Beyoncé and Teacher Pay: TEDx Talk Tells All!

by | December 7, 2017

What does Beyoncé have to do with great teachers? Ranson IB Middle School Principal Erica Jordan-Thomas wants you to know:

“There are Beyoncé educators in every single school building dropping number 1 albums year after year in the form of mind-blowing results with their kids.”

But, Jordan-Thomas says in her just-posted Fall 2017 TEDx talk, those Beyoncé educators are being held back by the traditional one-teacher, one-classroom setup in most schools. And there just aren’t enough Beyoncé educators to fill every U.S. classroom.

Jordan-Thomas is spreading the word about how Ranson is doing things differently—getting Beyoncé-level teaching in front of all 937 Ranson students.

By creating highly paid positions—within her school’s regular budget—for Opportunity Culture® multi-classroom leaders, and having those excellent educators reach more students, Ranson is making teaching an appealing, sustainable, and affordable profession, even in a high-poverty environment, where schools often go begging for teachers.

Multi-classroom leaders (MCLs) at Ranson, who lead teams of up to five teachers, provide intensive, on-the-job coaching, planning, and data analysis leadership to a team of teachers while continuing to teach students, too. MCLs’ daily coaching, lesson planning, time for team teachers to practice delivering lessons, data analysis, and small-group instruction give teachers just the sort of support they crave.

Bobby Miles got to keep teaching students while leading a team of all Ranson science teachers—with powerful student outcomes from a powerful role model.

“Our staff, they’re happier,” Jordan-Thomas says. “There’s been some conversation around whether it’s fair to pay some teachers more than others, but our teachers truly value the support of their MCL. No longer are teachers staying up late at night trying to figure out what they’re teaching the next day—they have the support of their MCL. We are making teaching more sustainable through improving work-life balance.”

And with that support, “our teachers are getting better faster. They are receiving feedback every single week from a Beyoncé educator. And when our teachers get better, our kids get better.”

At a school like Ranson, where 65 percent of students come in below grade level, student growth since Opportunity Culture® and the MCL model went schoolwide in 2014–15 has been dramatic. Ranson had the highest student growth among Title I district schools in the state and was in the state’s top 1 percent overall for growth.  Even though it’s difficult in North Carolina’s value-added EVAAS system to post growth that high year after year, Ranson again posted huge gains the following year. After science MCL Bobby Miles—highlighted in Jordan-Thomas’s talk—moved from being just the sixth-grade MCL to MCL science schoolwide, Ranson showed the highest science growth of any middle school in the district.

Ranson didn’t stop with its multi-classroom leadership. By adding blended learning—in which great teachers take on more students, but work with only a portion of them at a time while others learn in teacher-crafted online programs—students get more personalized instruction, meeting them at their learning level and helping them to grow, fast.

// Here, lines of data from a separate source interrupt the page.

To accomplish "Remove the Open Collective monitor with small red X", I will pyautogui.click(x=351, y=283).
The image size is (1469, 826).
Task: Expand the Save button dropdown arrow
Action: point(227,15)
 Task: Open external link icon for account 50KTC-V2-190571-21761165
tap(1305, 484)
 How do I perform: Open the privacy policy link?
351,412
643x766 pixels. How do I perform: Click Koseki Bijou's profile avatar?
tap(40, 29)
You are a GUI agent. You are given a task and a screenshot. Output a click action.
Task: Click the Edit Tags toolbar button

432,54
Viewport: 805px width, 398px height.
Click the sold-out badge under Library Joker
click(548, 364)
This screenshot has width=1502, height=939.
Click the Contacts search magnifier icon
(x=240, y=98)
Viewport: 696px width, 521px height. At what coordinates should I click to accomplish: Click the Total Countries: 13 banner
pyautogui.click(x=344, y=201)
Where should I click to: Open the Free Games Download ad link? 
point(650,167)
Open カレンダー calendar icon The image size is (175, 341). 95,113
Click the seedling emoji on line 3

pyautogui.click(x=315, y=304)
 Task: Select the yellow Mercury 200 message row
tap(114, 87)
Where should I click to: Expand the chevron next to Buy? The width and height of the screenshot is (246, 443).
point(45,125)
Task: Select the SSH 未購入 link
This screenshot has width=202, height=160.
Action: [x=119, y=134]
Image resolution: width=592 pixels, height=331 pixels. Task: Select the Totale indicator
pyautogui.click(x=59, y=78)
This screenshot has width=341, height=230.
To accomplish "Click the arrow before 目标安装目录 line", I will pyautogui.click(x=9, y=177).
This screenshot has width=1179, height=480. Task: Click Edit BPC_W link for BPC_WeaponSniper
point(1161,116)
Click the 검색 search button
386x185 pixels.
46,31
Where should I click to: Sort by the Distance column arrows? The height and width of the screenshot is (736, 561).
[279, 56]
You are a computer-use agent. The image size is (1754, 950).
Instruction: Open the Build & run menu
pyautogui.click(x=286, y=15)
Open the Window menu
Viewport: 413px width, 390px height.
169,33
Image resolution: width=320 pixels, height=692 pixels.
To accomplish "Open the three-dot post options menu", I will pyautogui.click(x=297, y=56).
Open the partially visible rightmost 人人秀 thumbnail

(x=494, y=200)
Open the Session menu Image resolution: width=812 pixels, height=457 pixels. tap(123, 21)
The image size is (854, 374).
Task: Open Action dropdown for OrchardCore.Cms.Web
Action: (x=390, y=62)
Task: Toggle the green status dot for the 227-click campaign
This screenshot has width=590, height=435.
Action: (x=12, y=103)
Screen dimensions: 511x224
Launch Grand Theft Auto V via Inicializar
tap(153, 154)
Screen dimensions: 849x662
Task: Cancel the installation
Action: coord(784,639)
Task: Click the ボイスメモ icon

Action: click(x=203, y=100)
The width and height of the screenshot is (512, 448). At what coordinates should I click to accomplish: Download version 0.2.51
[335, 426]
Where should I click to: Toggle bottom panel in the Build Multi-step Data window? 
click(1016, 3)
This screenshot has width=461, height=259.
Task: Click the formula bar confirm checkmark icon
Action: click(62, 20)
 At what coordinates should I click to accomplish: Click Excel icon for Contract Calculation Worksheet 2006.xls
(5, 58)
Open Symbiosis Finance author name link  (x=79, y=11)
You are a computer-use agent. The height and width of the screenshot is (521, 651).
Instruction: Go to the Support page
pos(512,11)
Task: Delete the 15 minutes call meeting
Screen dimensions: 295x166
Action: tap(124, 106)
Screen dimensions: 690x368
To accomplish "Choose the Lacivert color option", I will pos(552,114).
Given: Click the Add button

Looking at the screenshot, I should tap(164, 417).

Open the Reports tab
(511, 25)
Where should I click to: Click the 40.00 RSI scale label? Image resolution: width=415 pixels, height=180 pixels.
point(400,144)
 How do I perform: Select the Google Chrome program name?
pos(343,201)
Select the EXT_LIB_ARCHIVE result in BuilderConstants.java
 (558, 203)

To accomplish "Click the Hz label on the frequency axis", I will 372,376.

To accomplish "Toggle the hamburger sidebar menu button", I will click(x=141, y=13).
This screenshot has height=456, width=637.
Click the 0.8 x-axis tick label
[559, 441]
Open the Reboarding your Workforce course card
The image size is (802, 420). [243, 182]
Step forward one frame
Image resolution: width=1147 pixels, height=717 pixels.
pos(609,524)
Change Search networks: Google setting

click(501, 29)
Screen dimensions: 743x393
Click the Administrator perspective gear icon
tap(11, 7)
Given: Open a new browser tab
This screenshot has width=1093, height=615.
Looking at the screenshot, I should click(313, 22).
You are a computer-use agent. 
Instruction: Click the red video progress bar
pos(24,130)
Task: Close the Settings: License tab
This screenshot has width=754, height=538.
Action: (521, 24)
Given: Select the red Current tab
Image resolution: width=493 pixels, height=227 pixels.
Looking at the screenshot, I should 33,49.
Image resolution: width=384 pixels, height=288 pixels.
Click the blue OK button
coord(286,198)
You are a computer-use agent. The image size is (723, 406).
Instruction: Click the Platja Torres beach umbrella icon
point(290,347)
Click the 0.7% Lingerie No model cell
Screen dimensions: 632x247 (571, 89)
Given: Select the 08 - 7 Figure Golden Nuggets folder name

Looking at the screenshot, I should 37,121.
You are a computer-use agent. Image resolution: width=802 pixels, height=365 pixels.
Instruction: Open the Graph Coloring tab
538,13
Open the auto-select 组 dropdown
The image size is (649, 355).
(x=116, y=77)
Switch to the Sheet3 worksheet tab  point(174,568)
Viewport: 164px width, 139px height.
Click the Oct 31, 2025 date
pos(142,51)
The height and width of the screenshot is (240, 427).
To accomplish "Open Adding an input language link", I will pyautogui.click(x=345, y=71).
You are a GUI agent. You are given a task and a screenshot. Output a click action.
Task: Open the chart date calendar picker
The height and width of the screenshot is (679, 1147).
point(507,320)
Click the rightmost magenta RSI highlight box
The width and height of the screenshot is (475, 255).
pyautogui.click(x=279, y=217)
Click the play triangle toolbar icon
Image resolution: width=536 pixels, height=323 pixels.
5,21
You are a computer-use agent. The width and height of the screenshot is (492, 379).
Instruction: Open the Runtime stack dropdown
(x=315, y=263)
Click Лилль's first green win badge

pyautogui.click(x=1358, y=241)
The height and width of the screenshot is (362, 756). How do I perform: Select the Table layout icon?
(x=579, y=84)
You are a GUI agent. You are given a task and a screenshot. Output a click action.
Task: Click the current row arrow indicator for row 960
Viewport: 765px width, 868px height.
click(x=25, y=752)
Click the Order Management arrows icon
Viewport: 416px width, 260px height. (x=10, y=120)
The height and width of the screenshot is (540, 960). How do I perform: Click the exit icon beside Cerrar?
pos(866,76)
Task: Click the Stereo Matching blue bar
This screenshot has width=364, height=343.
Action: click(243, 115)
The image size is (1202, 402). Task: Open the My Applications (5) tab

Molly Whelan uses her skill as a teacher and expertise in blended learning to lead a team of math teachers, while continuing to work directly with students.

“Most importantly, our kids are learning,” Jordan-Thomas says. “We have been ranked number 2 in the district for our growth in language arts and number 3 for our growth in science [among all district schools]. Opportunity Culture® is making a difference.”

For this principal, nothing matters more than getting great teaching and powerful relationships with adult role models to every student in her building—and across the nation.

“I believe teaching is one of the most patriotic acts in this country,” Jordan-Thomas says. “Every single day, parents send their greatest gift to a teacher. The fate of this country rests on the shoulders of our teachers. The leaders of tomorrow are sitting in classrooms today with our teachers. If we do not change the way we pay our teachers, because their pay does not reflect this impact, more teachers will continue to leave the profession, because they are tired of working two or three jobs just to provide for their family. Or even worse, those who have the potential to be great teachers…won’t even consider the profession at all. …

Every student, everywhere, every day, deserves access to a great teacher. And at Ranson IB, that is not a slogan, it is a reality,” Jordan-Thomas concludes.